Role of IGF-I on PTH effects on bone.

IGF-I and PTH have synergistic actions on bone and some effects of the anabolic actions of PTH are mediated by local production of IGF-I, as has been shown in vitro and in vivo studies both in animals and humans. PTH can induce skeletal IGF-I expression both in vitro and in vivo. In chondrocytes, IGF-I synthesis is under GH control, whereas in osteoblasts its synthesis is fundamentally under the control of PTH. PTH stimulates the synthesis of IGF-I via a cAMP-dependent mechanism, and this factor has pro-differentiating and prosurvival effects on osteoblasts.
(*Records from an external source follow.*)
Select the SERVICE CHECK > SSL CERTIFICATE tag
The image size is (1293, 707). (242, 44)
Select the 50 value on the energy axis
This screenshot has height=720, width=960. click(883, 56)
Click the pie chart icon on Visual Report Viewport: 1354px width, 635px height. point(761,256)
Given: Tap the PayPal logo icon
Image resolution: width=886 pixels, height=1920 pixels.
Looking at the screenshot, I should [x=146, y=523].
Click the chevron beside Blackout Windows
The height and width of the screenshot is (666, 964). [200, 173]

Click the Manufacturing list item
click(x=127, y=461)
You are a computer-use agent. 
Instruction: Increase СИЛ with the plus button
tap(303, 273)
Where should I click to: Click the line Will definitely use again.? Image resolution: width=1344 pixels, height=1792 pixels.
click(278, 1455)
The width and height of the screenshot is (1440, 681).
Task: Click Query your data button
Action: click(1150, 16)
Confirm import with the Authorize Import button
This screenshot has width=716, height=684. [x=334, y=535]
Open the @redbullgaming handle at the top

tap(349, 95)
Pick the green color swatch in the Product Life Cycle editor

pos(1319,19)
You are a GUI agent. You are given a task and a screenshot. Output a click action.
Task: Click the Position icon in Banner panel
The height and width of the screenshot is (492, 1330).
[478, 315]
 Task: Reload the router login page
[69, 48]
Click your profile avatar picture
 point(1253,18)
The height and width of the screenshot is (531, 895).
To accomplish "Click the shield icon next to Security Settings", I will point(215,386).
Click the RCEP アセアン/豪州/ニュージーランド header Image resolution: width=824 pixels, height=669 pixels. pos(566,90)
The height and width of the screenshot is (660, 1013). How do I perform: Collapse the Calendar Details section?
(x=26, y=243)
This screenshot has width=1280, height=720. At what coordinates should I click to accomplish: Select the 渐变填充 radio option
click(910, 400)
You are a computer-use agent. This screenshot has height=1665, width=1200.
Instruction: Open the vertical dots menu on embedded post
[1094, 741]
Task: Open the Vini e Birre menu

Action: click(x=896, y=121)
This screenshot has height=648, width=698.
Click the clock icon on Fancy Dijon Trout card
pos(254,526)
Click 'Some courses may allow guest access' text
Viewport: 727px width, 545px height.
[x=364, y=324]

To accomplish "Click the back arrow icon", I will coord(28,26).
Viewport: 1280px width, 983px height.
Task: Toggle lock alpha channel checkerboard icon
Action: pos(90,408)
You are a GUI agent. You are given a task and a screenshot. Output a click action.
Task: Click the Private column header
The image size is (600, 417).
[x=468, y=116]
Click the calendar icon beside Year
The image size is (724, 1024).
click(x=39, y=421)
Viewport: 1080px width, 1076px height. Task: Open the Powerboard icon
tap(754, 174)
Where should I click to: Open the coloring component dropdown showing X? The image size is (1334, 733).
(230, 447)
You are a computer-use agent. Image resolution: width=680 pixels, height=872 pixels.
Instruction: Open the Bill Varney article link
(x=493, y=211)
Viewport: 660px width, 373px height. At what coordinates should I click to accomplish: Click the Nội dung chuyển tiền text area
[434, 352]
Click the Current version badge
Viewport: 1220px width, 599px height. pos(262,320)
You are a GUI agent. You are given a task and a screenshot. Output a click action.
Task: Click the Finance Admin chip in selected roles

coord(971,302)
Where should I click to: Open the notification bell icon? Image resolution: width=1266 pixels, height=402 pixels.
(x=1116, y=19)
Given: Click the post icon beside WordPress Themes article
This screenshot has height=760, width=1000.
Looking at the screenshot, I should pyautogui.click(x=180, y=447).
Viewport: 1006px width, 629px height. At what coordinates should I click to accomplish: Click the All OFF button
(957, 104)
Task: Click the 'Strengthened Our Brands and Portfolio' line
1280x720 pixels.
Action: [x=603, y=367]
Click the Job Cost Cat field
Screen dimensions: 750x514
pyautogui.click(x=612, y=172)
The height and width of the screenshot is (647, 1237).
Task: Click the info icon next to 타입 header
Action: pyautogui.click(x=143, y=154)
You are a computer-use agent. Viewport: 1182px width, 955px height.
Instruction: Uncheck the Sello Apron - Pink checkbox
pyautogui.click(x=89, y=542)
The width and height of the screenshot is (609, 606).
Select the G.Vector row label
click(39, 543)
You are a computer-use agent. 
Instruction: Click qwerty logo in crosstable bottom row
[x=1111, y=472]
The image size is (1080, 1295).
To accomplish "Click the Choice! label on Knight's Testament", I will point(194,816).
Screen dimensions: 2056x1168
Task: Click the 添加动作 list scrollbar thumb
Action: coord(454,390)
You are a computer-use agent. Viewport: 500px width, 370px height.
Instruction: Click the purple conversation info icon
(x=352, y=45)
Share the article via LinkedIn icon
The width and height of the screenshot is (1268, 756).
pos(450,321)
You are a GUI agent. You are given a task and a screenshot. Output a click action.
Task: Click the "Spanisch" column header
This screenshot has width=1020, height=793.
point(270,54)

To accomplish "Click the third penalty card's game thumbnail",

In in vitro studies, IGF-I and PTH have shown a synergistic action on the osteoblasts of bone marrow. Human clinical data confirm the interactions between PTH and GH-IGF-I axis on bone. PTH is involved in the development of osteoporosis in adult patients with GH deficiency (GHD). In fact, patients with GHD show renal, skeletal, and intestinal cell insensitivity to PTH, leading to a mild state of PTH resistance and increased serum PTH levels. In addition, GH replacement in these patients restores PTH secretory rhythm, increases bone turnover markers, 1,25-dihydroxy vitamin D concentration, and Ca absorption/reabsorption, thus contributing to the positive effects of GH on bone. On the other hand, in post-menopausal women with primary hyperparathyroidism a reduced secretion of GH is observed, in association with a greater impairment of bone mass. GH administration resulted in increased IGF-I concentration, decreased PTH concentration, and increased nephrogenous cAMP. In conclusion, the anabolic action of PTH requires paracrine and autocrine effects of IGF-I.